## begin Records to use

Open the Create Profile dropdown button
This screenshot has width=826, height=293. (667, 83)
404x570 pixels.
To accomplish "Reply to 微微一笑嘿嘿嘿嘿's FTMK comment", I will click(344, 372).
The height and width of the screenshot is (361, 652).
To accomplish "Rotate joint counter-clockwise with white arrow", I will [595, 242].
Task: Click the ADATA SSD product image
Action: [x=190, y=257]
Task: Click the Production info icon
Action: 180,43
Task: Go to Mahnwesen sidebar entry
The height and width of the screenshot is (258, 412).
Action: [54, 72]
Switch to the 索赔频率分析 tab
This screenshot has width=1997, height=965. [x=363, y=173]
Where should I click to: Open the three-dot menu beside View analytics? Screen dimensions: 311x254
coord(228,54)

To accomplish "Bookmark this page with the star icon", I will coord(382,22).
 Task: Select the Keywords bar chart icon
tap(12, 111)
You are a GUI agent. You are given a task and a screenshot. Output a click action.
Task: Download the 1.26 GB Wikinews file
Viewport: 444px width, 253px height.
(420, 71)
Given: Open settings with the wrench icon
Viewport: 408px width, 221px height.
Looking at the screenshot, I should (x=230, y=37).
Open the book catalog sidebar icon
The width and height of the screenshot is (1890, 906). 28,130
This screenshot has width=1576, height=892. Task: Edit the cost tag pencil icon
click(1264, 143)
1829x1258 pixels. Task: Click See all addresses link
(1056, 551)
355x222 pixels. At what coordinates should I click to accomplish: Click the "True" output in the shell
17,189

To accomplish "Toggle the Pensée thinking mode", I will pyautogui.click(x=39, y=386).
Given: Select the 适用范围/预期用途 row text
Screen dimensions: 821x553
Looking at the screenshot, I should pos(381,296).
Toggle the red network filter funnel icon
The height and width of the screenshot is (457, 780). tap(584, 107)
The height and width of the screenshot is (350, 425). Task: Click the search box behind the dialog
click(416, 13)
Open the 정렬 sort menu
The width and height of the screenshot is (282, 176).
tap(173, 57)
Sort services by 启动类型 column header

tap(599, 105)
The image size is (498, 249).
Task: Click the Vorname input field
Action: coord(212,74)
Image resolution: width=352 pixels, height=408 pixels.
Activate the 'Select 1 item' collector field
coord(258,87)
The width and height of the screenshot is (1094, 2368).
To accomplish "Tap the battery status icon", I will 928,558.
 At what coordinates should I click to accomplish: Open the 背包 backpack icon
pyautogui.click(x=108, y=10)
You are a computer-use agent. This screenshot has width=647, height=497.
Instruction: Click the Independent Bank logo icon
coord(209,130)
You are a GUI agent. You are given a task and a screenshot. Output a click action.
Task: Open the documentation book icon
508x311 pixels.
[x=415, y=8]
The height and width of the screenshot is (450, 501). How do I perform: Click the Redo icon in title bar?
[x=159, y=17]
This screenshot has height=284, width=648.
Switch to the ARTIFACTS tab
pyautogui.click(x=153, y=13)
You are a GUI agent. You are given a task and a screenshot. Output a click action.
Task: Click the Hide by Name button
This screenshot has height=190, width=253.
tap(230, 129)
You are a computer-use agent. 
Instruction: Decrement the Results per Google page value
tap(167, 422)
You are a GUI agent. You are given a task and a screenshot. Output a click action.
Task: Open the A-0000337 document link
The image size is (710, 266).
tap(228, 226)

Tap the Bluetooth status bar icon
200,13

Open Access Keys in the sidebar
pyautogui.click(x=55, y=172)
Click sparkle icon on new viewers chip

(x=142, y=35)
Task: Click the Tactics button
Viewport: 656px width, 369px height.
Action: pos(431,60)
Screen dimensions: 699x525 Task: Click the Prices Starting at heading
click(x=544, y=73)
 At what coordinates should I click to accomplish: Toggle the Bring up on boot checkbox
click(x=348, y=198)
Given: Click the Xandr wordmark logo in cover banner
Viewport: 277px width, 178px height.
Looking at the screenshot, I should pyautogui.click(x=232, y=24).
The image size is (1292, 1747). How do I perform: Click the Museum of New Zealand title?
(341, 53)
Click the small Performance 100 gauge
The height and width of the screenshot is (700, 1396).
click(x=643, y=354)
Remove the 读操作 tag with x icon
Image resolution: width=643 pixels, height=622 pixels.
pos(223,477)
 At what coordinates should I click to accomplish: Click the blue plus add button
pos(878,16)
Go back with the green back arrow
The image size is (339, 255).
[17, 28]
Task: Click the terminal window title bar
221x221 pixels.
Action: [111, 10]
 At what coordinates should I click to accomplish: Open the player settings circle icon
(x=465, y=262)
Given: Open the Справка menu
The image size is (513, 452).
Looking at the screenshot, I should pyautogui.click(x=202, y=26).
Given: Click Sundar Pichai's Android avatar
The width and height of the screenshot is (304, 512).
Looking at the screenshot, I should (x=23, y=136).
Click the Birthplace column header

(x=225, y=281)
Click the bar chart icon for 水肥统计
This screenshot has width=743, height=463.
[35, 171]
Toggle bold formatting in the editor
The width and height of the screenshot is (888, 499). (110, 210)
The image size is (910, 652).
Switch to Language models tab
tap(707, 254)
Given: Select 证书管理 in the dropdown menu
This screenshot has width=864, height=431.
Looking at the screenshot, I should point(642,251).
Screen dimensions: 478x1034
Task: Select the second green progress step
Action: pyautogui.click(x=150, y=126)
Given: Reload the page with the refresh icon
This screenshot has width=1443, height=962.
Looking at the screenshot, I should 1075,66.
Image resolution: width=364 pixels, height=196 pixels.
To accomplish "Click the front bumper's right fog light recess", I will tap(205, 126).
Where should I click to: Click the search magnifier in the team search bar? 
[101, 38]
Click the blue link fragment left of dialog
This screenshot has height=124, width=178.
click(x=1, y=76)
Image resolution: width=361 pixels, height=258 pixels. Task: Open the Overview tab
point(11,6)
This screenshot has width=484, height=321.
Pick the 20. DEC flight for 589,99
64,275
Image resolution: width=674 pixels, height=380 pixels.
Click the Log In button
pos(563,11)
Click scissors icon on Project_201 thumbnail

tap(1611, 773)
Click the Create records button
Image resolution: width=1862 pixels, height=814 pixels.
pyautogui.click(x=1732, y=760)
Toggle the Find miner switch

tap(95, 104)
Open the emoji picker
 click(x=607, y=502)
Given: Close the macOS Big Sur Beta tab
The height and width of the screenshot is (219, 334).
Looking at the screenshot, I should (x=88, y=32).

## end Records to use

__What is needed__
Rewrite the listing from its first line through the line holding "Action: 180,43", inclusive, swapping "counter-clockwise" for "counterclockwise" and leaving everything else unchanged.

__Answer in full__
Open the Create Profile dropdown button
This screenshot has width=826, height=293. (667, 83)
404x570 pixels.
To accomplish "Reply to 微微一笑嘿嘿嘿嘿's FTMK comment", I will click(344, 372).
The height and width of the screenshot is (361, 652).
To accomplish "Rotate joint counterclockwise with white arrow", I will [595, 242].
Task: Click the ADATA SSD product image
Action: [x=190, y=257]
Task: Click the Production info icon
Action: 180,43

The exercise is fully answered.